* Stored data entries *
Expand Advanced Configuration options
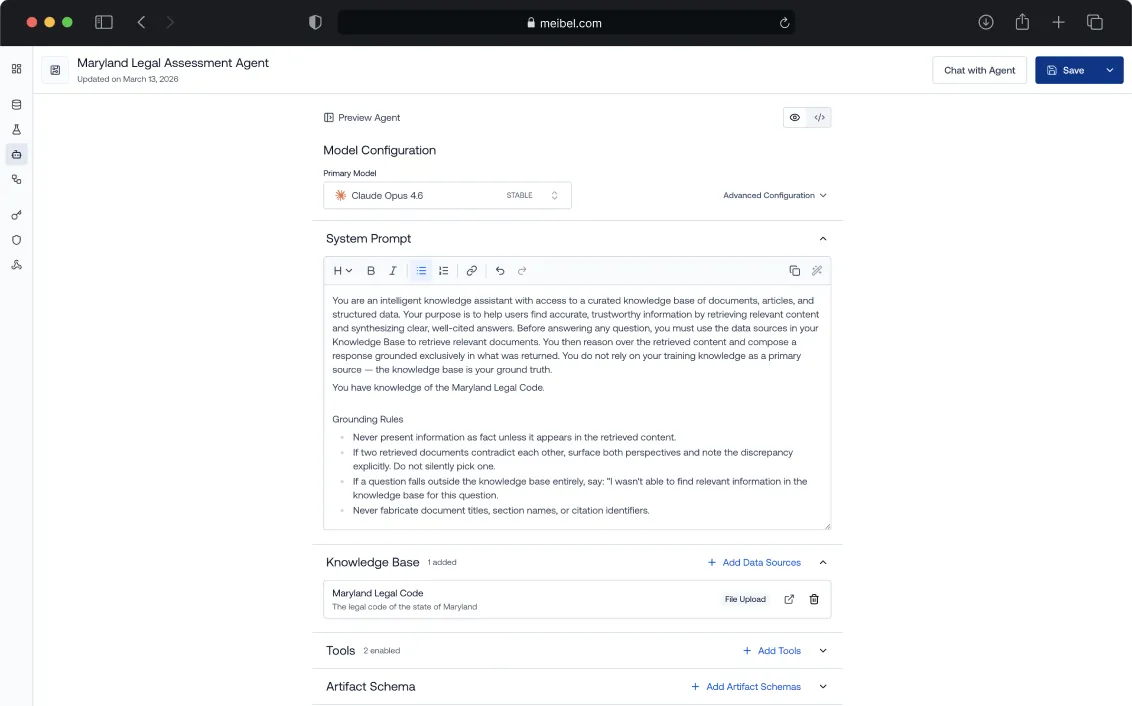Screen dimensions: 1132x706 click(x=775, y=195)
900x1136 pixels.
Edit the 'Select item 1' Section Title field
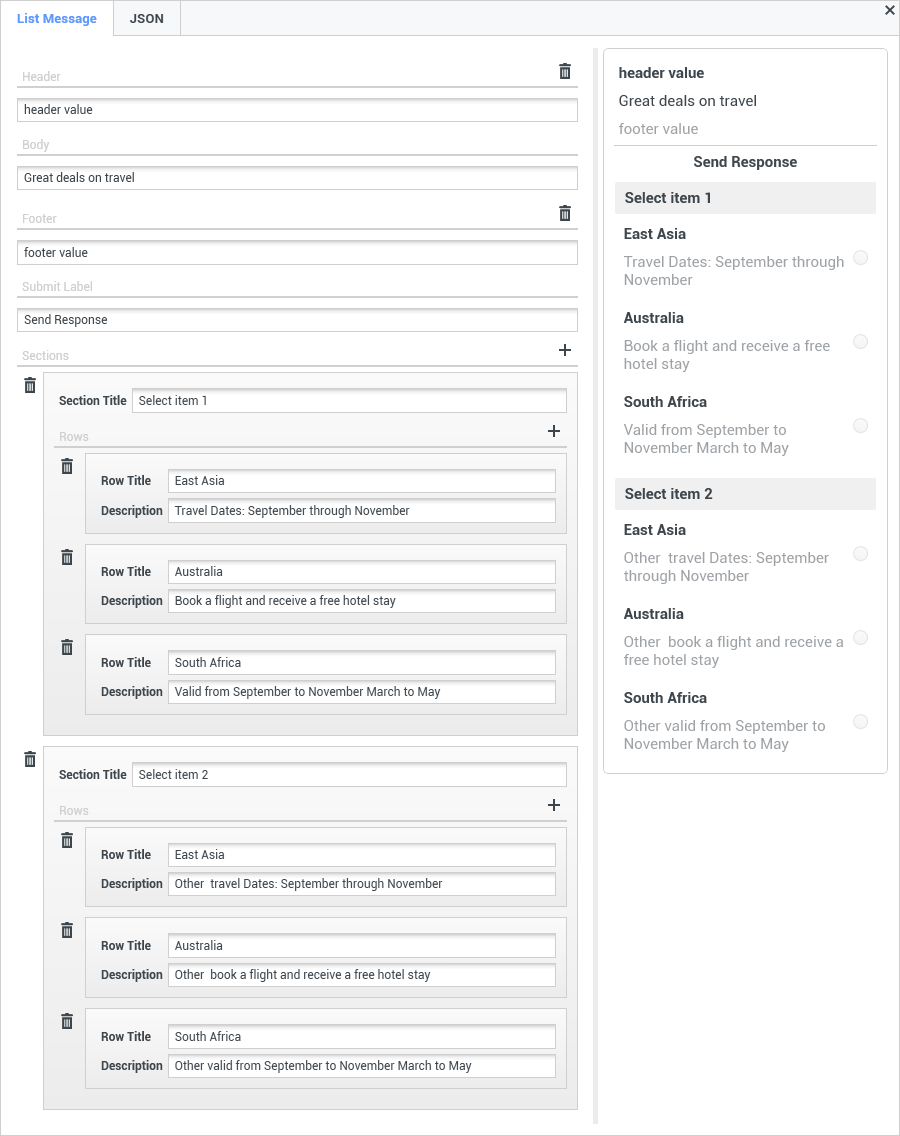[349, 401]
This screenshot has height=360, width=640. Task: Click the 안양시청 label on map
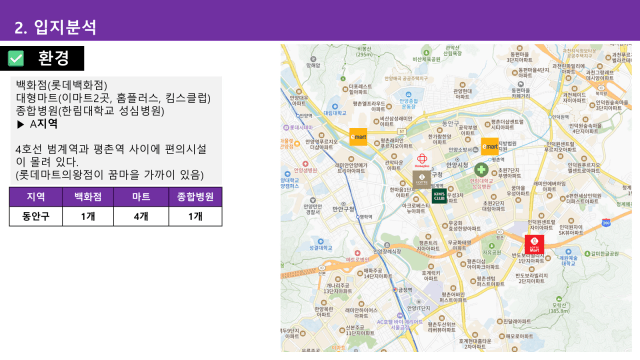[x=457, y=165]
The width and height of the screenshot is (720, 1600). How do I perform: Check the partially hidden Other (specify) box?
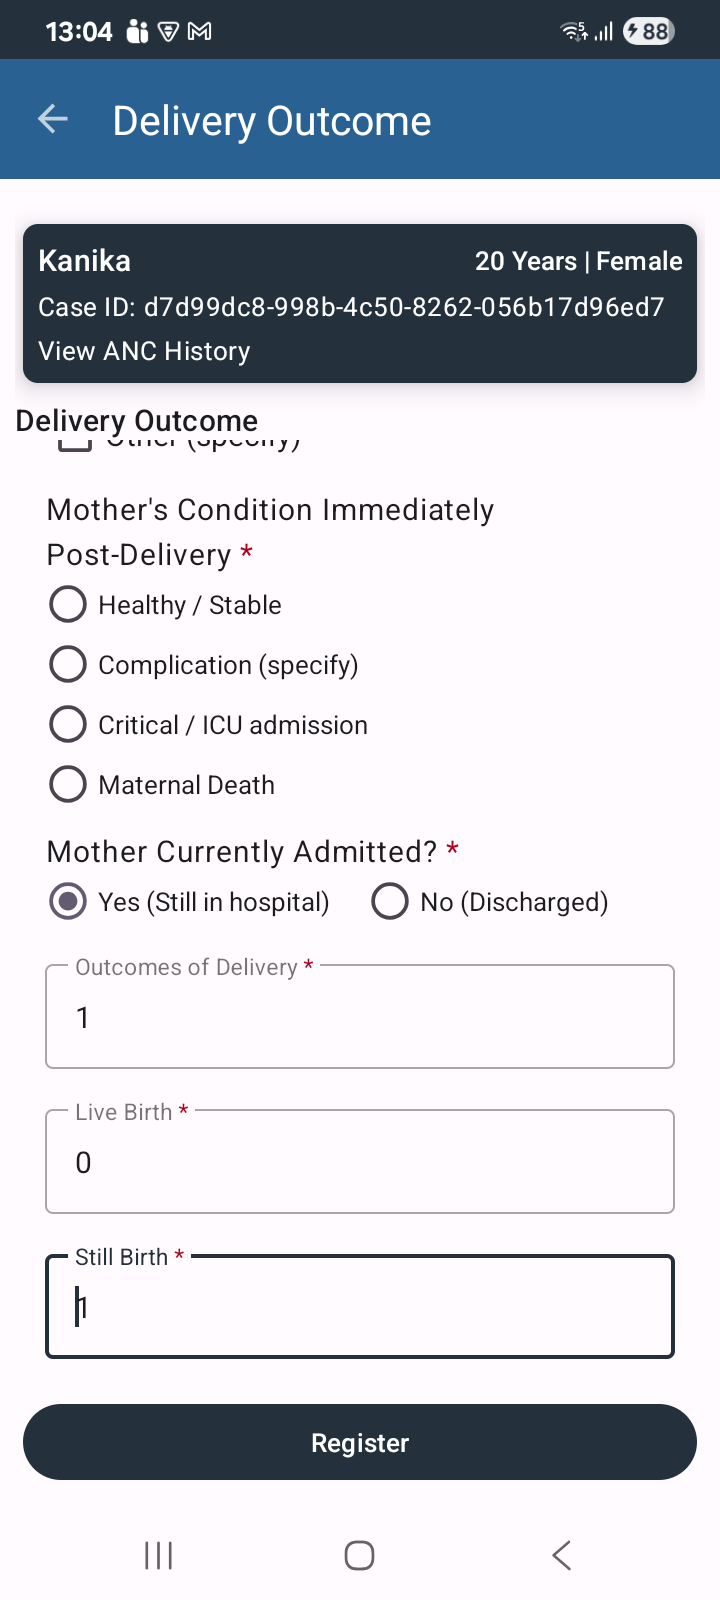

* WHAT TO PRODUCE *
The required output is the line containing "This screenshot has" plus every line after it to the end of the data, copied exactly and with no pictures.

* RESPONSE TO THE TASK *
This screenshot has height=360, width=640. Task: Click the 안양시청 label on map
[x=457, y=165]
The width and height of the screenshot is (720, 1600). How do I perform: Check the partially hidden Other (specify) box?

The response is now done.